El jefe de Patrimonio Integral del Ayuntamiento, José Manuel Pérez Burgos, señala que la pieza presenta rasgos iconográficos característicos en divinidades clásicas, con un peinado de influencia helenística y con el cabello ondulado recogido hacia atrás con raya en medio siguiendo el modelo idealizado de representaciones de la Afrodita griega o la Venus romana.

La concejala de Cultura, Nayma Beldjilali, ha afirmado que “se trata de un busto romano de gran calidad artística" y ha señalado que “podemos estar hablando de uno de los hallazgos más importantes en toda la historia de la ciudad y la provincia de Alicante de una escultura romana”.
Una pieza del alto Imperio romano
La escultura mide 22,22 centímetros de altura y 19,78 de anchura, y habría formado parte de un conjunto decorativo doméstico en viviendas de cierto rango social, habitual en residencias romanas donde se colocaban bustos sobre peanas ornamentales.
Los expertos avanzan que la cronología, a falta de un informe más exhaustivo, se enmarcaría entre el siglo I y II después de Cristo, tanto por el estilo como por el contexto histórico y artístico.
Este periodo se sitúa en plena etapa altoimperial romana, marcada por la consolidación del poder imperial de la época del emperador César Augusto, cuya administración impulsó la expansión de las fronteras del Imperio y el establecimiento de la Pax Romana, un marco de estabilida, orden y prosperidad udurante 200 años que favoreció una intensa actividad cultural.
En este contexto, la diosa Venus ocupaba un papel central en el imaginario romano como figura vinculada al amor, la belleza y la fertilidad, considerada además protectora y madre del linaje del pueblo romano.
La huella de Lucentum
La zona donde se ha localizado la pieza forma parte del yacimiento arqueológico de La Almadraba, asociado al antiguo asentamiento romano de Lucentum entre los siglos III a.C y IV d.
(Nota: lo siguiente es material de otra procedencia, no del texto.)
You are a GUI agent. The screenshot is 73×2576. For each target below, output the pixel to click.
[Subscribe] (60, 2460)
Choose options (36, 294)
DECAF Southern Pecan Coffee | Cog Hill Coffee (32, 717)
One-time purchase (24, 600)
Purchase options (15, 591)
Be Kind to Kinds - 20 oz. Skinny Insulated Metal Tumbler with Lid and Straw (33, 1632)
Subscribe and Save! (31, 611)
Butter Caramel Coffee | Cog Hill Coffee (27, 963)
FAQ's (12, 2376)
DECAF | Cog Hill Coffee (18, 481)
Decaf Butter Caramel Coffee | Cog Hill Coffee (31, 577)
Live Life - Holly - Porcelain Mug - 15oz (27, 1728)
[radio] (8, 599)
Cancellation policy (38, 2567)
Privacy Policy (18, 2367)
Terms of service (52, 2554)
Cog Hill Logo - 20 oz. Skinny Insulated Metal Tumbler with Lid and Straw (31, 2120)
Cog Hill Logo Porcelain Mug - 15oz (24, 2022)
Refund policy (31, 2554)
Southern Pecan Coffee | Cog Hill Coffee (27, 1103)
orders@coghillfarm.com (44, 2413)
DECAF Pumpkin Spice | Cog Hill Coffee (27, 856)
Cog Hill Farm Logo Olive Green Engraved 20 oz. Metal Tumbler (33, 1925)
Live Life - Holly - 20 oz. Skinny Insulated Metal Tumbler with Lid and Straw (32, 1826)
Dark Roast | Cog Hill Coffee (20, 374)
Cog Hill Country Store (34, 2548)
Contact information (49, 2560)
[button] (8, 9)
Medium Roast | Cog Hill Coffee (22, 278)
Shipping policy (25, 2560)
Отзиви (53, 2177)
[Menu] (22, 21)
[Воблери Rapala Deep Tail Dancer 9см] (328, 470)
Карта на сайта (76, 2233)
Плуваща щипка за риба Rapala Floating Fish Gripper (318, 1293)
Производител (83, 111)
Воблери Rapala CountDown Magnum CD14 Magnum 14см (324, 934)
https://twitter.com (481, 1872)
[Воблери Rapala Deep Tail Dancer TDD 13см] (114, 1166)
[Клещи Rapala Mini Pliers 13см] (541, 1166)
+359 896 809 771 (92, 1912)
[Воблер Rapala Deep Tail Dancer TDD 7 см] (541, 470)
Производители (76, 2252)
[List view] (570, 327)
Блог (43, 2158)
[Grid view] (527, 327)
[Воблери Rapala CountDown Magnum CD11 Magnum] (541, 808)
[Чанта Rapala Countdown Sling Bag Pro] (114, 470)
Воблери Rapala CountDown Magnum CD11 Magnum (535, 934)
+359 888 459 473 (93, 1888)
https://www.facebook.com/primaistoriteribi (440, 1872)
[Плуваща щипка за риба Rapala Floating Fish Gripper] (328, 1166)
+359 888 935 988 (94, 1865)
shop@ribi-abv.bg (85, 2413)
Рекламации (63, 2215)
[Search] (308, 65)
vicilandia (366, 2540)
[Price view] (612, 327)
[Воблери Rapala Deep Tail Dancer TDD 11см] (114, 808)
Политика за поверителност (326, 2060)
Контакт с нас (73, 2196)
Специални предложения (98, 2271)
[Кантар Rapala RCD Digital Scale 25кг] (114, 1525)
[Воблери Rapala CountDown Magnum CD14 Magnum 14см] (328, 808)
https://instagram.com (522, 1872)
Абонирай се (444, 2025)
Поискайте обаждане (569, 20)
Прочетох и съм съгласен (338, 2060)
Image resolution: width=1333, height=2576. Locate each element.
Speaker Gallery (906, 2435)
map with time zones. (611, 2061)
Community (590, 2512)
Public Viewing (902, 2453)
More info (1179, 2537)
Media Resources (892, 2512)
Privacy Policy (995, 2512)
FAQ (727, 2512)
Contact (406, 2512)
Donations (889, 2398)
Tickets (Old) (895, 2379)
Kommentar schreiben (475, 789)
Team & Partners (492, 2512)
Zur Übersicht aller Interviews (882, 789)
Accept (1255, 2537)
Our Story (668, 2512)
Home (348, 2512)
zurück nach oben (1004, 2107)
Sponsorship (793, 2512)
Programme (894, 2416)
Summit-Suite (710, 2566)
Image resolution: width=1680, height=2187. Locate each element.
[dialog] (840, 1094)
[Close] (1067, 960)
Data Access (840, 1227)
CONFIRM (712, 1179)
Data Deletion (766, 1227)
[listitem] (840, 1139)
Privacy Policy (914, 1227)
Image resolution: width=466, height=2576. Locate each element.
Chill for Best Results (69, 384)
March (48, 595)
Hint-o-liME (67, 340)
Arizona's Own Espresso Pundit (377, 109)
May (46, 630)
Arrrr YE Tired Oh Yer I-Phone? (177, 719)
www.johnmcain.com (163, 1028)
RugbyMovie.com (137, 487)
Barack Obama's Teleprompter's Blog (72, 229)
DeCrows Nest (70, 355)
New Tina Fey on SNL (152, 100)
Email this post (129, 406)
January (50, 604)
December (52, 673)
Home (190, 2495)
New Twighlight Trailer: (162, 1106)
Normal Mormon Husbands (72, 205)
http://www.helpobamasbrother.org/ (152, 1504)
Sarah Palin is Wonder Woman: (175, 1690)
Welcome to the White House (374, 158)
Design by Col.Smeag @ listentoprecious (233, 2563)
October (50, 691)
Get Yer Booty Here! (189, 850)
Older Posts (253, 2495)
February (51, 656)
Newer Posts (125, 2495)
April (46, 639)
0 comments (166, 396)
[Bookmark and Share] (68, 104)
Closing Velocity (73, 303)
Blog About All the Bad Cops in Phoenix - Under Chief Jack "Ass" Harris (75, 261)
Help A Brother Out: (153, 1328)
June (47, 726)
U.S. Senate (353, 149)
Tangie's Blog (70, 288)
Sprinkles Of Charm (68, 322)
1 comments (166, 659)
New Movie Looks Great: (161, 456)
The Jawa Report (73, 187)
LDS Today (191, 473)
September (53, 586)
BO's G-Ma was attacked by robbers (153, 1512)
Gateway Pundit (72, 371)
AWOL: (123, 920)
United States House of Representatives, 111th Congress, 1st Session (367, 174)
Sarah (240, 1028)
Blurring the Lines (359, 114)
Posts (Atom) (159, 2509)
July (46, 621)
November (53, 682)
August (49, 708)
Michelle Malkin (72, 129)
C, y donde ya se realizaron algunas catas arqueológicas en 2009 que documentaron villas de carácter residencial vinculadas a actividades económicas marítimas y agrícolas.

Ahora se están completando y ampliando en el marco del proyecto de reurbanización del entorno de La Almadraba. En el transcurso de la excavación se han recuperado estructuras de cimentación, fragmentos cerámicos y restos materiales dispersos, además de elementos numismáticos que permiten contextualizar la ocupación del espacio en distintas fases.